Figure 2. Spiderman and Electro have a little tiff in Times Square.

Figure 3. Spiderman and Electro have it out in the power plant.

Of course, there needs to be intact buildings and objects before everything breaks or blows up and the animators and director need to be conscience of spatial relationships. Usually this is not a major issue but some key scenes like when the Goblin is spiraling up near the tower required a bit more work. The camera is looking down and the distances are significant. On the first pass the animators tried to cheat a little but the cheat became instantly obvious when evaluated in stereo.. The final rendition looks great and it involved some interesting virtual camera work.

A real, handheld, motion capture camera was actually used to film some virtual scenes. In the past, animation was done using virtual cameras that could be adjusted but make this move relative to the virtual world is not always natural. It tends to be more mechanized. It is accurate but sterile.

In this case, the camera operator uses their normal digital camera except that the feed, and what is shown on the viewfinder, is actually from the virtual world. It is essentially recording what would be happening inside a video game. The difference is that the controller is now the camera.

This approach provides a more organic flavor to the movement and view. It also allows the cameraman to frame and adjust the shot versus an animator since the cameraman is used to framing and adjusting the camera's view to get a more effective shot. This was used in shots like when Peter Parker/Spider-Man is sitting on top of buildings (Fig. 4).

Figure 4. Giving the cameraman a virtual point of view allows a more natural rendering of the actor's view from a position like this.

Another area where animation has improved can be seen in the details of Spider-Man’s suit and how it fits and looks. There are two items that stand out. The first is the cloth simulation that Imageworks developed for the first movie for the lizard's skin. This same technology is used to provide more natural animation of Spider-Man’s spandex suit (Fig. 5). There are literally a few more wrinkles in animated clothing that will move naturally because of this.

Figure 5. Spiderman's costume was simulated in more detail this time but refinements were done by hand in about 20% of the shots.
 

The musculature simulation has improved as well. Now 75% to 80% the results from the muscle system can be used as is. Of course, that left a lot of work for “shot finallers” to clean up the images. Most of this sculpting was done for specular reflection and to also provide a more comic book look to our super hero.

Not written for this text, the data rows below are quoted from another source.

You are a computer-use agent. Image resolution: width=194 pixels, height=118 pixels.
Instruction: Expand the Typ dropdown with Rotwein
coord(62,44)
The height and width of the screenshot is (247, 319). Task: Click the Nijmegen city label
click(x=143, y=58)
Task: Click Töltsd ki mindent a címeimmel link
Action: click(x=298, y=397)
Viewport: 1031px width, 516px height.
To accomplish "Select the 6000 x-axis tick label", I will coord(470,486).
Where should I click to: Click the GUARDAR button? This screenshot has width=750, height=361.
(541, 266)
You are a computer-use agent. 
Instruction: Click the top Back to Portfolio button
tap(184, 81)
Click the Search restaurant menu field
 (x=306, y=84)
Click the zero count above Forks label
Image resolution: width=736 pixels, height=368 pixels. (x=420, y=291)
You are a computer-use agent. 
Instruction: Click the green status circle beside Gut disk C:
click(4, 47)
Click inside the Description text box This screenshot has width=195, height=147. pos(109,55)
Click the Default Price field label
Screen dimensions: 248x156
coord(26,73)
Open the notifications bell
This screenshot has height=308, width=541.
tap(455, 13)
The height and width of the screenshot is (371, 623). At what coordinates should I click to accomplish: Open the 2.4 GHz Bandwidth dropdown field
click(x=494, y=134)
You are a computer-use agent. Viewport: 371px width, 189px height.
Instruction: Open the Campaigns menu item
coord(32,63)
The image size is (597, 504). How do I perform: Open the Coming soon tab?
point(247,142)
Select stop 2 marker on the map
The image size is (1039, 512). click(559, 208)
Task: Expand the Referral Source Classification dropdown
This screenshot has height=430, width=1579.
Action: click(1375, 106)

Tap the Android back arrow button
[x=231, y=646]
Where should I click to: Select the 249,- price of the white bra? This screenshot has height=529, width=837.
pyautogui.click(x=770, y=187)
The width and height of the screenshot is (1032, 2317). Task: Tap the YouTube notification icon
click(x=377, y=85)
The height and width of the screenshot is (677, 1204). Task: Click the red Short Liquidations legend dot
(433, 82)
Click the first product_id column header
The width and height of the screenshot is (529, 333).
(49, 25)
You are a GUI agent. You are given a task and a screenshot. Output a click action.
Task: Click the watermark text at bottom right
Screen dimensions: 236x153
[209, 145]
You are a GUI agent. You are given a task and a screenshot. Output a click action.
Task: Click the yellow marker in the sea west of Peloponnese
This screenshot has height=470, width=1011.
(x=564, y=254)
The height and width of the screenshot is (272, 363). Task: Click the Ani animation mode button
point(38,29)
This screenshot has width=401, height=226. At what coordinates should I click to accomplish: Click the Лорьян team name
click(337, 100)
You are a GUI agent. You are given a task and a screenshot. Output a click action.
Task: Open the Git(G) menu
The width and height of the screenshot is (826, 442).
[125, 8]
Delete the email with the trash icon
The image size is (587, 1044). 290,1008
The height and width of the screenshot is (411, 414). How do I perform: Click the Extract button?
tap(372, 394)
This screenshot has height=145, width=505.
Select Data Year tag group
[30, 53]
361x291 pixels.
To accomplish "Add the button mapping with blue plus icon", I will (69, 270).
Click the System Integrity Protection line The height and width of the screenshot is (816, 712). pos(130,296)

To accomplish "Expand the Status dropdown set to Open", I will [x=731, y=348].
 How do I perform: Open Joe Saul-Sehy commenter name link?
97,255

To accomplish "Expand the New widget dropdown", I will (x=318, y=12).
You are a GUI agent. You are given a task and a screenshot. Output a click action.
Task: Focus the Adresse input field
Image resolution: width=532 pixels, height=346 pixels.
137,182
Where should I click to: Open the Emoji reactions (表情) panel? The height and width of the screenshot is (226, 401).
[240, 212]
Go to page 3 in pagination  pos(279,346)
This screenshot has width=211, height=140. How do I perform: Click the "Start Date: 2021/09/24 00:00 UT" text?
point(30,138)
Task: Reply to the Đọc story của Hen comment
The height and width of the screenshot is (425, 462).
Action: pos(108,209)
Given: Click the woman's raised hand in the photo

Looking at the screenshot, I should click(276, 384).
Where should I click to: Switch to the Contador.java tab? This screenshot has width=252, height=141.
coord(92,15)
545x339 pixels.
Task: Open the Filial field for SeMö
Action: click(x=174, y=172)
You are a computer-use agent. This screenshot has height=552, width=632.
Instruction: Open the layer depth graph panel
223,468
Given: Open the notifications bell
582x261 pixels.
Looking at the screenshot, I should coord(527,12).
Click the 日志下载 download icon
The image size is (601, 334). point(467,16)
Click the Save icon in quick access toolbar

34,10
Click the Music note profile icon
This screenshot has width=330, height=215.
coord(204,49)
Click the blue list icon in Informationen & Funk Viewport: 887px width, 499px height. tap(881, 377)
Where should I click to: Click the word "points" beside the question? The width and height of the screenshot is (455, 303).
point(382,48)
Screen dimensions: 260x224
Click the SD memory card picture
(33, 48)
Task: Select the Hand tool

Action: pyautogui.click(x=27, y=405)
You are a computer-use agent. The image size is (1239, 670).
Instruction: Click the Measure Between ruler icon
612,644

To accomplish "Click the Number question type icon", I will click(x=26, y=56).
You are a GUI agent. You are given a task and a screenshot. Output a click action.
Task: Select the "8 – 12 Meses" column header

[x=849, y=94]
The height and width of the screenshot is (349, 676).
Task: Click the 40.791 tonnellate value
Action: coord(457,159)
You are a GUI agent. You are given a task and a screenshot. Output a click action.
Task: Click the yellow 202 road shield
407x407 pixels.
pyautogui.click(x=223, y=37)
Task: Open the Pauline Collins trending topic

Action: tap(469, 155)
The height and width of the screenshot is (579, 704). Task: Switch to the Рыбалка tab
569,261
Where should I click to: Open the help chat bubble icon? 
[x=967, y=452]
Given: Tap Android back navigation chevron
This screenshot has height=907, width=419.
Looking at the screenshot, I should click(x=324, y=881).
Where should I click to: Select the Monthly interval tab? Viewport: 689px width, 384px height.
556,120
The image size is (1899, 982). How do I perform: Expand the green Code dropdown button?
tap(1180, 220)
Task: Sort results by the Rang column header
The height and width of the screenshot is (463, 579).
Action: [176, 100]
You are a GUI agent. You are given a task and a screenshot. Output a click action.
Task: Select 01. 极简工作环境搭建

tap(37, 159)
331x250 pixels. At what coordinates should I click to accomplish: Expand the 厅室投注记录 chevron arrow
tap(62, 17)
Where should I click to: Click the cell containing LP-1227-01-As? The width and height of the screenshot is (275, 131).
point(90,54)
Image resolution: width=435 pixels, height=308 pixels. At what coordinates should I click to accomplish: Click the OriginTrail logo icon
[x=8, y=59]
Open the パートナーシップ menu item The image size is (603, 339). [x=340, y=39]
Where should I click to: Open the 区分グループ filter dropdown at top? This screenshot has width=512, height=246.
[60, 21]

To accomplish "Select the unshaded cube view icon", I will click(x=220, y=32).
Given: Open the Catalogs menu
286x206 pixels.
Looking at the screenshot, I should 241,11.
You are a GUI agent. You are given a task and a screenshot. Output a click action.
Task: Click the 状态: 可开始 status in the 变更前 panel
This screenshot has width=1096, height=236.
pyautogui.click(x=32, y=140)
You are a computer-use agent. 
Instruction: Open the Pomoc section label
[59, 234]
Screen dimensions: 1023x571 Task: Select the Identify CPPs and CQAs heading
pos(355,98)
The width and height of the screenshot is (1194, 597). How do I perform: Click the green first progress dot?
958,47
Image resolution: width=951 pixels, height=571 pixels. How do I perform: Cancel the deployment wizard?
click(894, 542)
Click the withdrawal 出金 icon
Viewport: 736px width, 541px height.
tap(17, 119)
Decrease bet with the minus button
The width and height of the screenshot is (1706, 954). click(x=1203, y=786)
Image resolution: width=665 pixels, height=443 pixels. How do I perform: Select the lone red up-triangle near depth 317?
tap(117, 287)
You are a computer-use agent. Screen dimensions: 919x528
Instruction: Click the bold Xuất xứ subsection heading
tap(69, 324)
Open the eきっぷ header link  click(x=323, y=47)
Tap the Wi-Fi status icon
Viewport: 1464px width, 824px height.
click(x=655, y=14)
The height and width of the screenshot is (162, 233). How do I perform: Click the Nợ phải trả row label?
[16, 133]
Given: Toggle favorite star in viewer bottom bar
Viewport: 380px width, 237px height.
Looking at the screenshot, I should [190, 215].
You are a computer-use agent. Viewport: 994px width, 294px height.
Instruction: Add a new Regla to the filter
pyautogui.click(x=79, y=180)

Many of the digital characters like the Goblin were created in detail ahead of time. This helps with the animation process and allows better and faster feedback to the director. Unfortunately the Rhino (Fig. 6) was on that was developed late in the process. A “practical” suit was created but the actual movement on screen was done via animation.

Figure 6. The Rhino was finalized late in the process.

The challenge was to make the Rhino operate naturally in biped and quadraped mode. It also needs to look foreboding as well as a bit clunky and hobbled. This is due to the plot that indicates the Rhino is essentially built from spare parts.

The first pass had stubby legs like a real rhinoceros and standing on his hind legs did not look very imposing. The initial walking tests were not convincing because of this, which lead to several design modifications as a direct result of animation exploration.  It took a few iterations but the result is impressive.

Wrapping up I asked David Schaub about his favorite scenes from a technical viewpoint. He indicated that the power plant action was a lot of fun. He is also proud of the “dreamlike feel to it” of the clock tower. I have to agree that it was beautiful looking sequence. Finally there is the Goblin flying into tower.

So check out The Amazing Spider-Man 2 if you want a fun time and keep an eye out for these details.